Follow up on the following observation by @vedantroy :

This segfaults on certain videos. Here's a partial-reproduction script (the videos are stored in a pandas dataframe):

import pandas as pd

# df2 = pd.read_pickle("df2.pkl")
df = pd.read_pickle("df.pkl")
# print the # of rows in the df
print(len(df))
# print the keys in the df
print(df.keys())
# print the first row in the df
print(df.iloc[0])

# print the type of the 1st value in the 1st row
first_vid = df.iloc[0][0]
print(f"Length: {len(first_vid)}")
print(f"Type: {type(first_vid)}")

# write first_vid to a file
with open("test.mp4", "wb") as f:
    f.write(first_vid)

import itertools
import copy

import torch
from torchvision.io import VideoReader
import torchvision

def clip_from_start(buf: bytes, expected_frames: int):
    # import av
    # import io
    # buffer = io.BytesIO(buf)
    # container = av.open(buffer)
    # i = 0 
    # for frame in container.decode(video=0):
    #     print(type(frame))
    #     i += 1
    #     print(i)
    #     pass

    tensor = torch.frombuffer(buf, dtype=torch.uint8)
    tensor = copy.deepcopy(tensor)
    # torchvision.io.read_video()
    rdr = VideoReader(tensor)
    sampled_frames = list(itertools.islice(iter(rdr), expected_frames))
    if len(sampled_frames) != expected_frames:
        return None
    data = []
    for frame in sampled_frames:
        data.append(frame["data"])
    return torch.stack(data, dim=0)

clip = clip_from_start(first_vid, 2)
print(clip.shape)

I'm working to get approval of the public copy of the data.

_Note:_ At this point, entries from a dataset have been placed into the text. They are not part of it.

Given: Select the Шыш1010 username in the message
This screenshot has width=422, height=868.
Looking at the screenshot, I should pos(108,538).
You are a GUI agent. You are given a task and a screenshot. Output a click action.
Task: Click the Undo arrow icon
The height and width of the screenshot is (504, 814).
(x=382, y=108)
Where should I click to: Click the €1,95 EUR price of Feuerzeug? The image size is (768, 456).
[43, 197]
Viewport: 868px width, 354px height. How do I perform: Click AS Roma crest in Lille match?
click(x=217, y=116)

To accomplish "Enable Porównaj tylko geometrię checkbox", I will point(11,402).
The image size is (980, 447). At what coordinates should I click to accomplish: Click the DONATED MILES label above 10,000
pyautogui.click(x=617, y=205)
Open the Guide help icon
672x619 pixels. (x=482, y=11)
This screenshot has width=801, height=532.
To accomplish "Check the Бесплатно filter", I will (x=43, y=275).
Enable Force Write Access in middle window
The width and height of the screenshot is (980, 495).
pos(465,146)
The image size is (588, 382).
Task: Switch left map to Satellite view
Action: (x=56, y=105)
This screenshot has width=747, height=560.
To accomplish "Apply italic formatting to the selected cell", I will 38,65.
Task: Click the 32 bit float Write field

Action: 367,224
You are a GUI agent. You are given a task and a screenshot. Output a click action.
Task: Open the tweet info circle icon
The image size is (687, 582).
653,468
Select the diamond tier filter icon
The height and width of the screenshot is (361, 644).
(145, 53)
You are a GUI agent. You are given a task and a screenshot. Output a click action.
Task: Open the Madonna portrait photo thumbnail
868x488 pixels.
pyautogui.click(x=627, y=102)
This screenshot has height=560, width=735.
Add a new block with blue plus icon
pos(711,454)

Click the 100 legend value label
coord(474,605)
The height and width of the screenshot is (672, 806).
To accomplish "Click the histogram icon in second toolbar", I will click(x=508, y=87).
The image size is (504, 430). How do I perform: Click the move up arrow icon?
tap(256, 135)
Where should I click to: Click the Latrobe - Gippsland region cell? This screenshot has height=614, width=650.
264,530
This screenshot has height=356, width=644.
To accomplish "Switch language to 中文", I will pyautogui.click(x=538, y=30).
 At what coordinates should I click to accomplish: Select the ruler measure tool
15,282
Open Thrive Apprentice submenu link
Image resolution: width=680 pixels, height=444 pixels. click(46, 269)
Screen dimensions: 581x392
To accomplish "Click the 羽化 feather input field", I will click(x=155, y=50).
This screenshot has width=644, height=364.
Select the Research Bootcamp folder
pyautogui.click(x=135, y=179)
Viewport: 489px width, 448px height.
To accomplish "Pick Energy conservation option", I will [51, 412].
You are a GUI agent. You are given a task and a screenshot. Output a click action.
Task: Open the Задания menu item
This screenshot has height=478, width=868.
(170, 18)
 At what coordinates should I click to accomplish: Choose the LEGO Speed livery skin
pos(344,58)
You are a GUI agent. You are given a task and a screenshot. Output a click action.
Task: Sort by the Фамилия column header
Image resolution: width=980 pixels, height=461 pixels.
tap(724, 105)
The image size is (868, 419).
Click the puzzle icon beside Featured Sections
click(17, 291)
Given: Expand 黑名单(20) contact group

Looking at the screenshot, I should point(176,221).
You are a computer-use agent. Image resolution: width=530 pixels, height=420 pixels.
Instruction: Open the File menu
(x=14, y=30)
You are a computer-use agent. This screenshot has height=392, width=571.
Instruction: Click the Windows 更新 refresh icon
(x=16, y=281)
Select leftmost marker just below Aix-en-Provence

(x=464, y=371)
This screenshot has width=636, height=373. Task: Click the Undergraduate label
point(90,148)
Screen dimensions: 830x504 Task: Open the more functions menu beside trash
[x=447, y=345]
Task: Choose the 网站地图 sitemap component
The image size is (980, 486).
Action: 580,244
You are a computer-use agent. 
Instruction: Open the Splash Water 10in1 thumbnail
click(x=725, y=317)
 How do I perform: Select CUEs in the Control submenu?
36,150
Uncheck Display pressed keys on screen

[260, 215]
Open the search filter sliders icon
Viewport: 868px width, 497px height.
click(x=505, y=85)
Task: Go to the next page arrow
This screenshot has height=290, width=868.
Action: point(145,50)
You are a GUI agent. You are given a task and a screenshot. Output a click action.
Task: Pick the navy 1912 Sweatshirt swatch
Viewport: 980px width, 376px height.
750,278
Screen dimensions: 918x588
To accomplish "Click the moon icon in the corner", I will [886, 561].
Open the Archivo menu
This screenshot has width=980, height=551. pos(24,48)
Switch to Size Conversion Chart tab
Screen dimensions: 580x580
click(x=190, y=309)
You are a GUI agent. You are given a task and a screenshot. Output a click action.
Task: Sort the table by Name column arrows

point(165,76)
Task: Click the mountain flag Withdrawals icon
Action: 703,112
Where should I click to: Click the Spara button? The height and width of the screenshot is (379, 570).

In the meantime, the error is:

test.py:41: UserWarning: The given buffer is not writable, and PyTorch does not support non-writable tensors. This means you can write to the underlying (supposedly non-writable) buffer using the tensor. You may want to copy the buffer to protect its data or make it writable before converting it to a tensor. This type of warning will be suppressed for the rest of this program. (Triggered internally at ../torch/csrc/utils/tensor_new.cpp:1563.)
  tensor = torch.frombuffer(buf, dtype=torch.uint8)
malloc(): corrupted top size
Aborted (core dumped)

Originally posted by @vedantroy in https://github.com/pytorch/vision/issues/6771#issuecomment-1283644752

vedantroy commented 1 year ago

I'll try to get a public copy of the data soon, as I know this script is pretty useless without it. The video file is valid (I think), since the VsCode MP4 previewer can play the MP4 file and ffprobe works on it.

I suspect that it's some FFMPEG-torchvision edgecase. Specifically, the video file is a short clip from a longer video, and I did the clipping using FFMPEG.